§ Consignes
[a] Recopiez fidèlement le passage du texte sur la publicité définitive des sûretés judiciaires, en commençant à « De même, l’article » et en terminant à « cessation des paiements. ».
[b] Répondez brièvement aux questions suivantes à partir du texte sur la publicité définitive des sûretés judiciaires.
(i) Quel article du Code civil régit les formalités de publicité définitive pour l'hypothèque ?
(ii) Qu'interdit l'article L. 622-30 du Code de commerce ?
(iii) Quelle décision de jurisprudence est citée à propos de la publicité définitive après l'ouverture d'une procédure collective ?

§ Texte proposé
#####

Le non-respect de ce délai entraîne la caducité de la publicité provisoire (article R. 533-6).

Les formalités de publicité définitive sont similaires à celles des sûretés conventionnelles correspondantes. Pour l’hypothèque, elles suivent l’article 2428 du Code civil. Pour le nantissement du fonds de commerce, elles obéissent aux articles L. 143-16 et R. 143-6 du Code de commerce.

Les effets : le maintien du rang à la date de la publicité provisoire

L’effet majeur de la publicité définitive réside dans l’article R. 533-1 : « La publicité définitive donne rang à la sûreté à la date de la formalité initiale, dans la limite des sommes conservées par cette dernière ».

Ce maintien du rang initial constitue un avantage décisif, particulièrement en cas d’ouverture d’une procédure collective.

L’article L. 622-30 du Code de commerce interdit les inscriptions après le jugement d’ouverture. Mais la jurisprudence admet la publicité définitive après l’ouverture si la publicité provisoire est antérieure (Com. 3 mai 2016, n° 14-21.556).

De même, l’article L. 632-1, 7° écarte la nullité de la période suspecte si l’inscription provisoire est antérieure à la date de cessation des paiements.

Cette rétroactivité confère aux sûretés judiciaires une valeur stratégique inestimable dans la course au paiement.

#####

§ Données affichées
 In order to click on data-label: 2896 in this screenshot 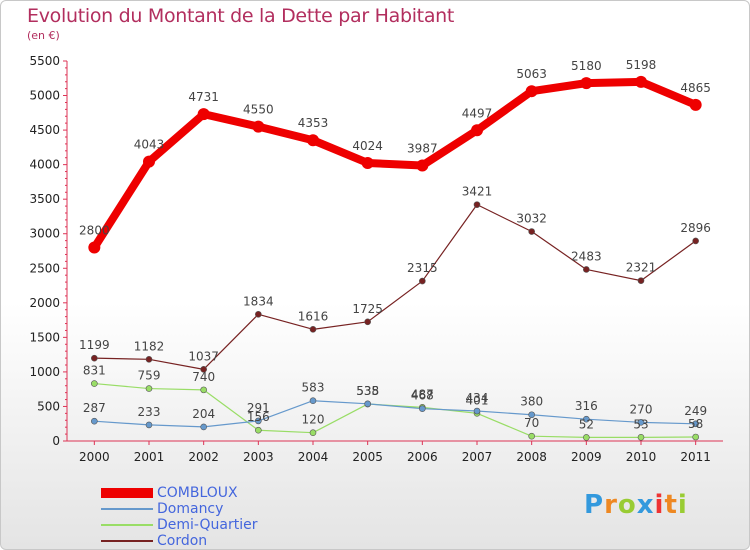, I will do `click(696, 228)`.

#####

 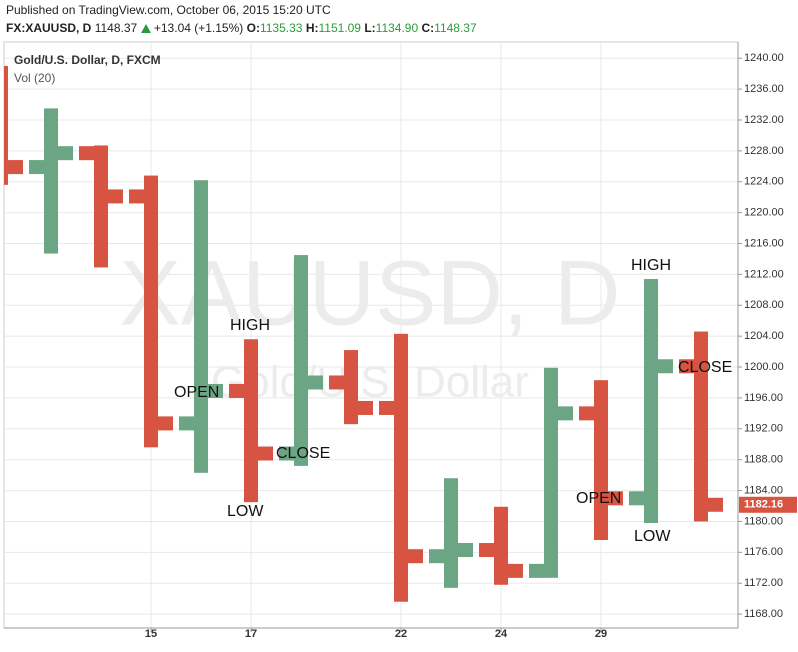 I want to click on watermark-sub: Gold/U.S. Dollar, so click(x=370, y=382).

#####

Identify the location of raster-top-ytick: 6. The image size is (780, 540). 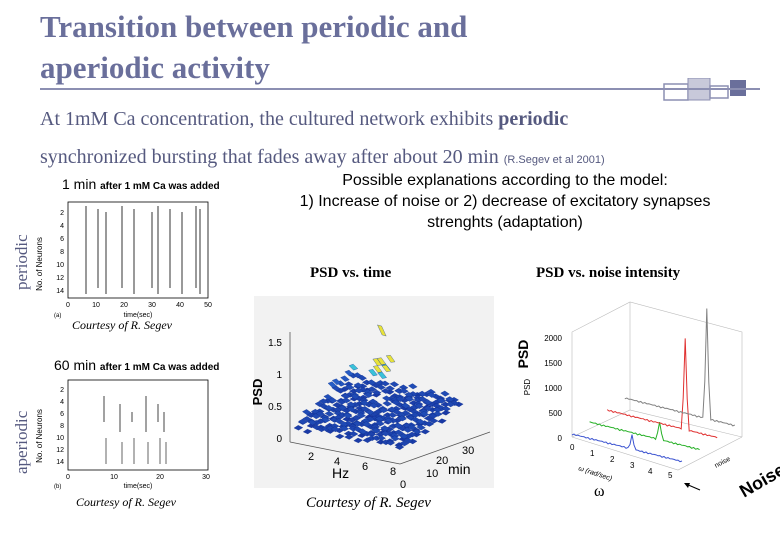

#####

§ Réponses attendues
[a]
De même, l’article L. 632-1, 7° écarte la nullité de la période suspecte si l’inscription provisoire est antérieure à la date de cessation des paiements.

[b]
(i) L'article 2428 du Code civil.
(ii) Les inscriptions après le jugement d'ouverture.
(iii) Com. 3 mai 2016, n° 14-21.556.